That was an especially blunt shot at Kane, whose office last week admitted she misspoke when she said that the prosecutors had failed to bring charges on behalf of one of Sandusky's victims.
A day later, her staff acknowledged that the victim in question had testified at Sandusky's trial and that the former Penn State assistant coach had been convicted of molesting him.
Late Tuesday, Kane responded in a statement, saying that she had highlighted valid points made by the consultant that were critical of the Sandusky probe.
"There is no question that there were inexplicable delays and failures to take basic investigative steps early on in this investigation," she said.
She also said the Office of Attorney General, or OAG, learned about the statement first from The Inquirer, which was given the statement to be published Wednesday in its op-ed section, Dialogue.
"It is ironic that they would argue for ending the focus on the news cycle by submitting their statement to the media instead of this office since the media received this letter before the OAG did," Kane said. "Our focus is on protecting children rather than trying to score political points."
The association's statement was approved Monday by both Republican and Democratic district attorneys on the 12-member executive committee, according to Rich Long, executive director of the association.
He declined to reveal the vote count, but a person familiar with the matter who asked not to be named said that all three Democrats on the panel voted in support of the statement.
The association represents the 67 county district attorneys in Pennsylvania.
It is signed by the association's three top officers - president David J. Freed, the district attorney in Cumberland County; vice president Peter Johnson, of Union County; and secretary/treasurer Risa Vetri Ferman, of Montgomery County.
All three are Republicans. Freed was the GOP candidate for attorney general in 2012. He was soundly defeated by Kane, the Democratic nominee.
In that race, Kane campaigned hard on the theme that Republican Tom Corbett, who was the attorney general before becoming governor, might have slowed down the Sandusky investigation for political reasons.
Political analysts agree that she gained considerable public support by tapping into the anger and frustration among Penn State alumni over the impact the Sandusky case had on the university's reputation.
Last week, Kane unveiled a report she commissioned from a law professor and former federal prosecutor to examine the Sandusky probe.
The consultant, H. Geoffrey Moulton Jr., rejected Kane's suggestion that politics impeded the investigation but did fault the prosecutors for tactical errors that he said had bogged down the probe.
In their statement, the district attorneys said they "never perceived a need for the [Moulton] investigation." They said Kane's complaint had arisen "not from evidence," but from campaign "talking points."
Their statement praised Moulton for producing a report that was "seriously undertaken, professionally written, and measured in its conclusions."
G. Terry Madonna, a political analyst at Franklin and Marshall College, said the statement by the district attorneys was a blow to Kane's image.
"Being rebuked in a sense by your prosecutorial colleagues is about as damaging an element for an incumbent officeholder as you can find," Madonna said.

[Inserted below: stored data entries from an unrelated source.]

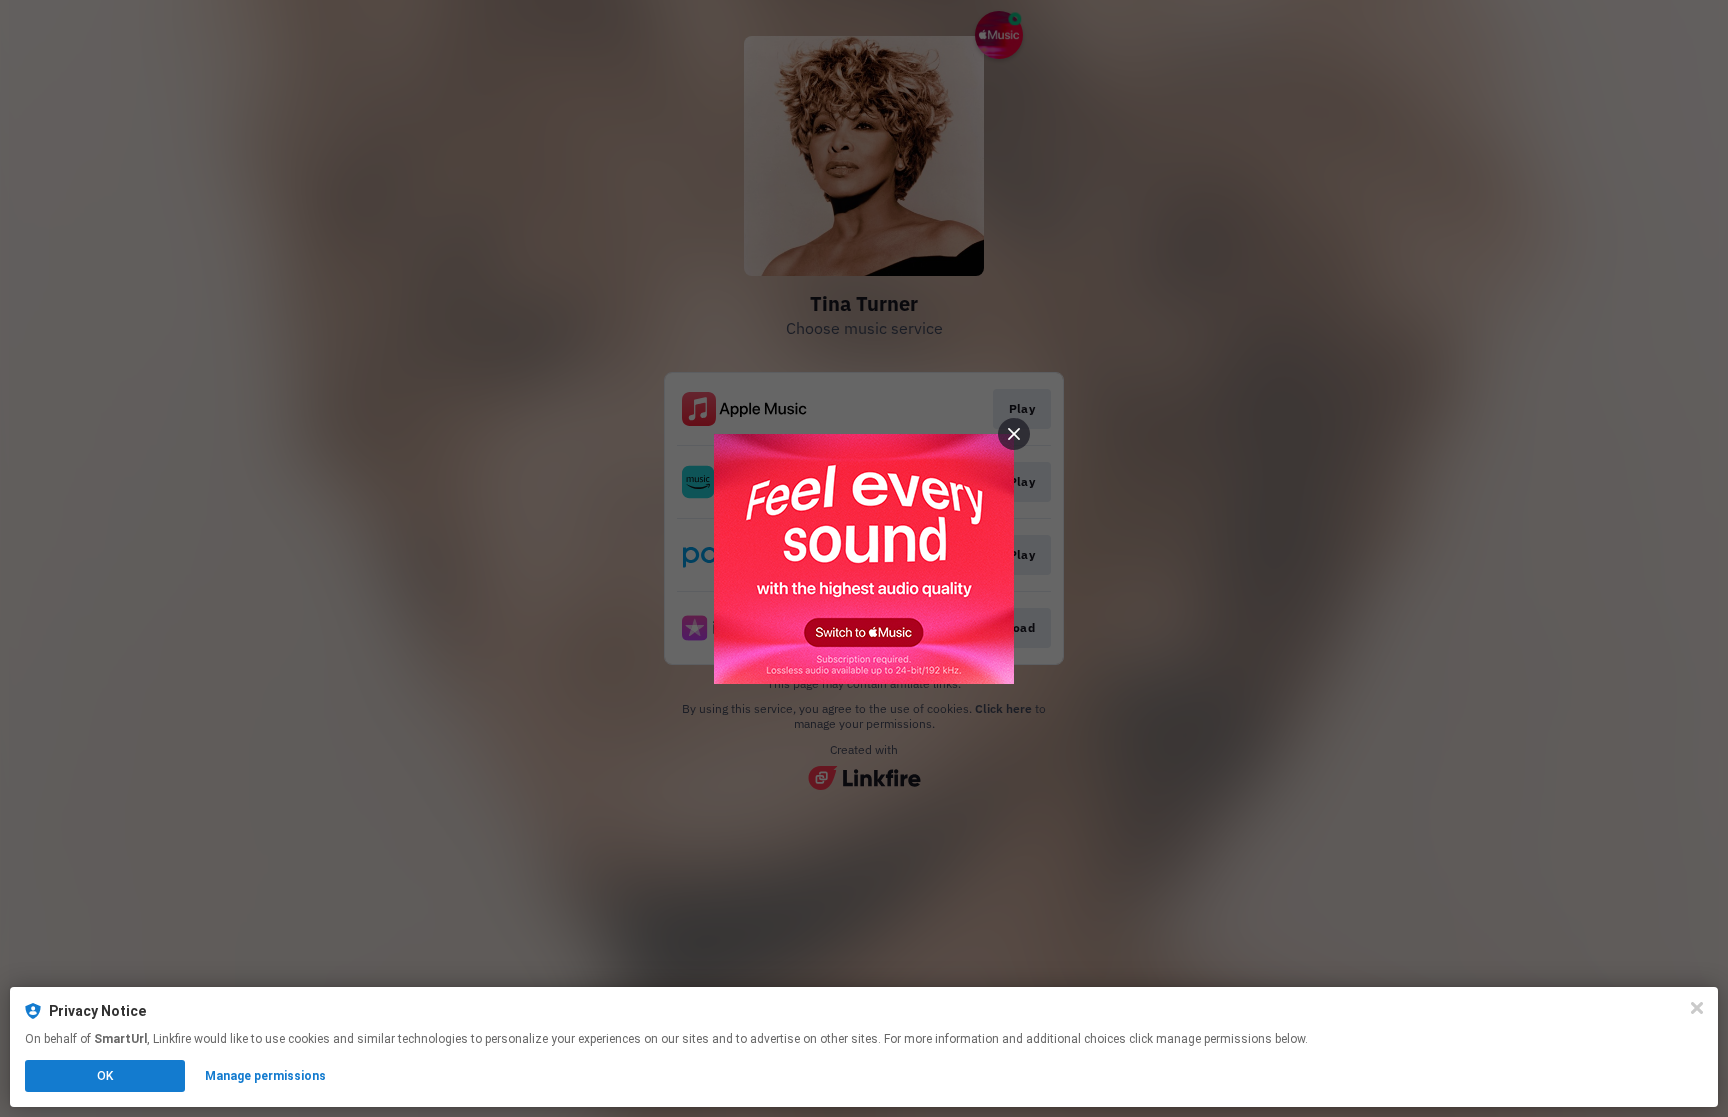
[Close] (1697, 1008)
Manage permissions (265, 1076)
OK (105, 1076)
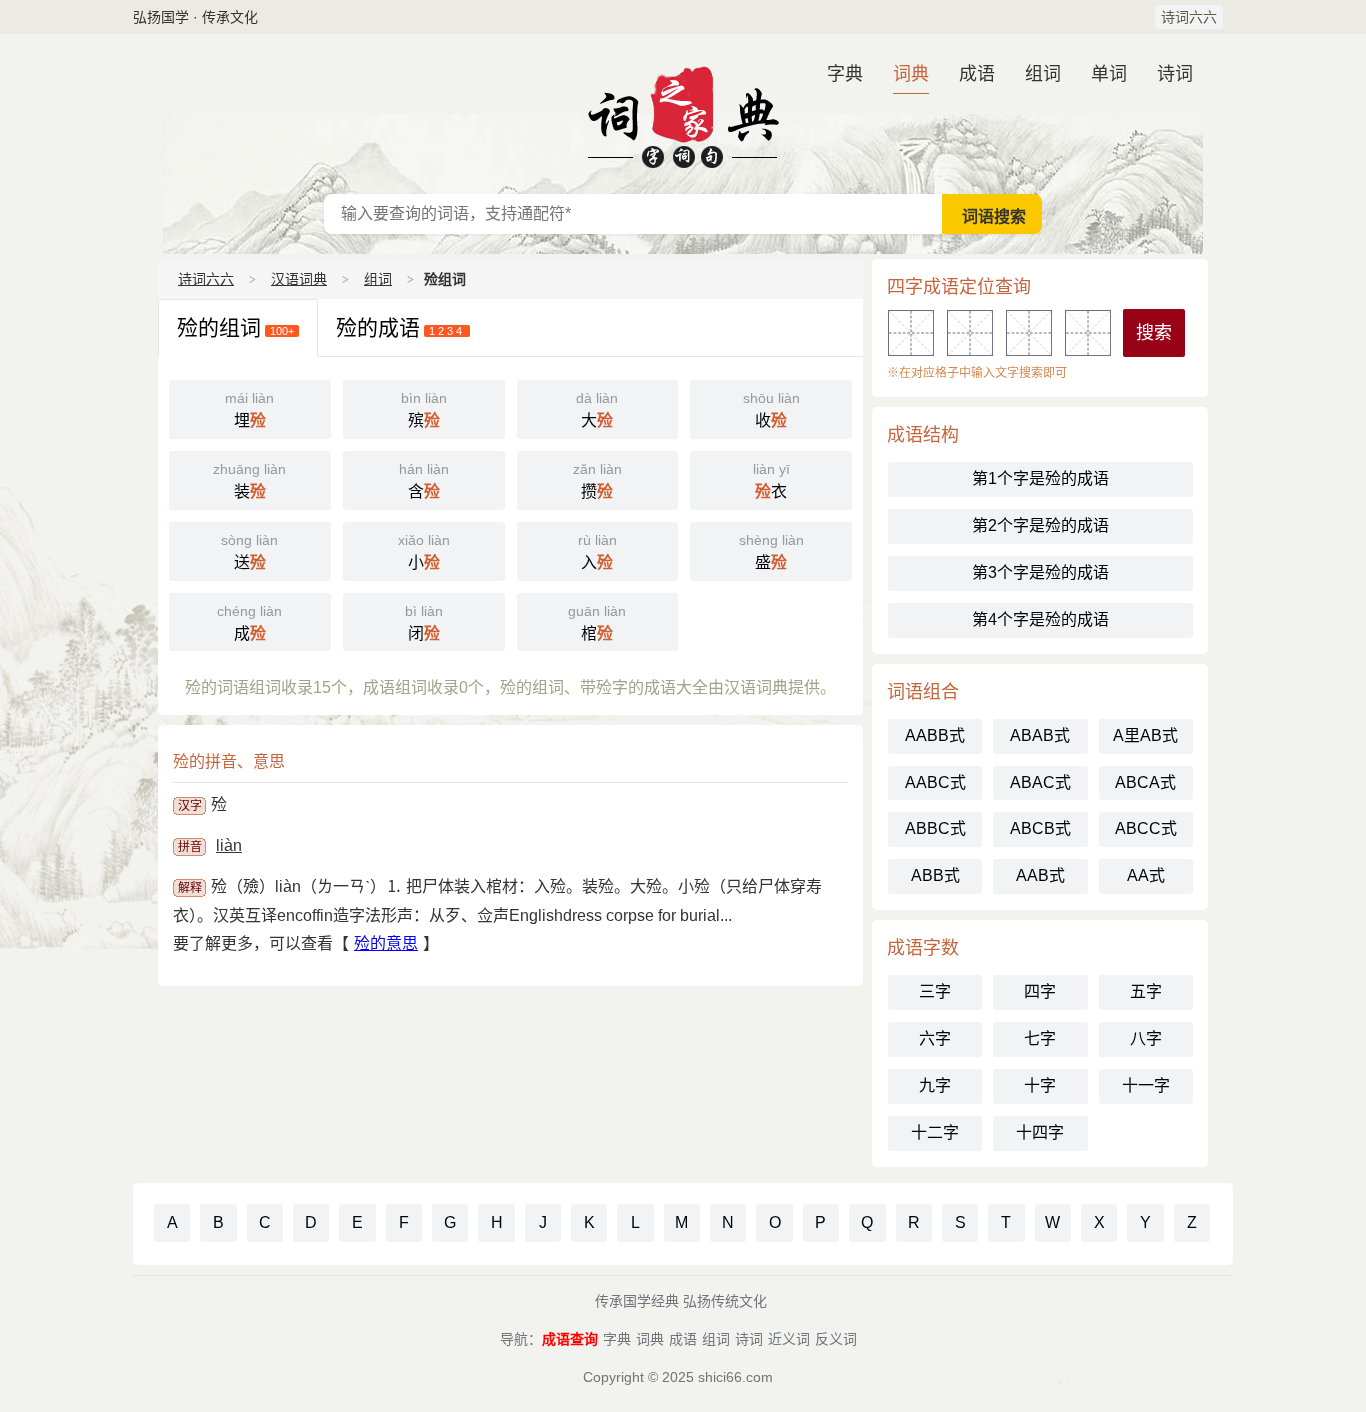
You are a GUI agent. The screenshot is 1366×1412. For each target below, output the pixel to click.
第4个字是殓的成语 (1040, 619)
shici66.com (735, 1377)
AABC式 (935, 782)
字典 (845, 74)
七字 (1040, 1038)
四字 (1040, 991)
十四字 (1040, 1132)
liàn (229, 845)
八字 (1146, 1038)
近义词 (789, 1339)
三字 (935, 991)
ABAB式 (1040, 735)
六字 (935, 1038)
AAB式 (1040, 875)
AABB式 (935, 735)
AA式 (1146, 875)
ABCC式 (1146, 828)
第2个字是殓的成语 (1040, 525)
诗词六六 (1189, 17)
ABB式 (935, 875)
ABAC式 (1040, 782)
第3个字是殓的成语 (1040, 572)
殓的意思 (386, 943)
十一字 (1146, 1085)
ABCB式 (1040, 828)
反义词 (836, 1339)
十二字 (935, 1132)
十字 (1040, 1085)
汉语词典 (683, 114)
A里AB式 (1145, 735)
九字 (935, 1085)
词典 (911, 74)
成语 (977, 74)
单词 (1109, 74)
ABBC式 (935, 828)
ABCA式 (1145, 782)
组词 (1043, 74)
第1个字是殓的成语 (1040, 478)
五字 (1146, 991)
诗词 (1175, 74)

He said he could not recall county prosecutors criticizing the state's top prosecutor before. "This is unprecedented," he said.
The district attorneys, by criticizing Kane, rallied to the defense of Frank G. Fina, the former deputy attorney general who led the investigation that ended with Sandusky's conviction on charges of molesting 10 young men.

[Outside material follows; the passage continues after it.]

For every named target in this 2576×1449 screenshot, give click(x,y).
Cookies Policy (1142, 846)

Fina said Tuesday that he and other prosecutors who had built the Sandusky case were buoyed by the statement.
"We are deeply touched," he said. "There could be no better tribute than those words."
Kane has also been at odds with Seth Williams, the Democratic district attorney in Philadelphia and a member of the association's executive committee.
Williams defended Fina, who is now assigned to his public-corruption unit, after Kane said he had botched a sting investigation while working for the Attorney General's Office. According to sources and investigative documents, that sting captured four state lawmakers and a former Traffic Court judge on tape taking payments from an undercover operative.
Accepting a challenge from Kane, Williams has agreed to examine the evidence in the sting cases to see if charges are warranted.
Madonna said the twin controversies had cost her politically and "maybe diminished her effectiveness."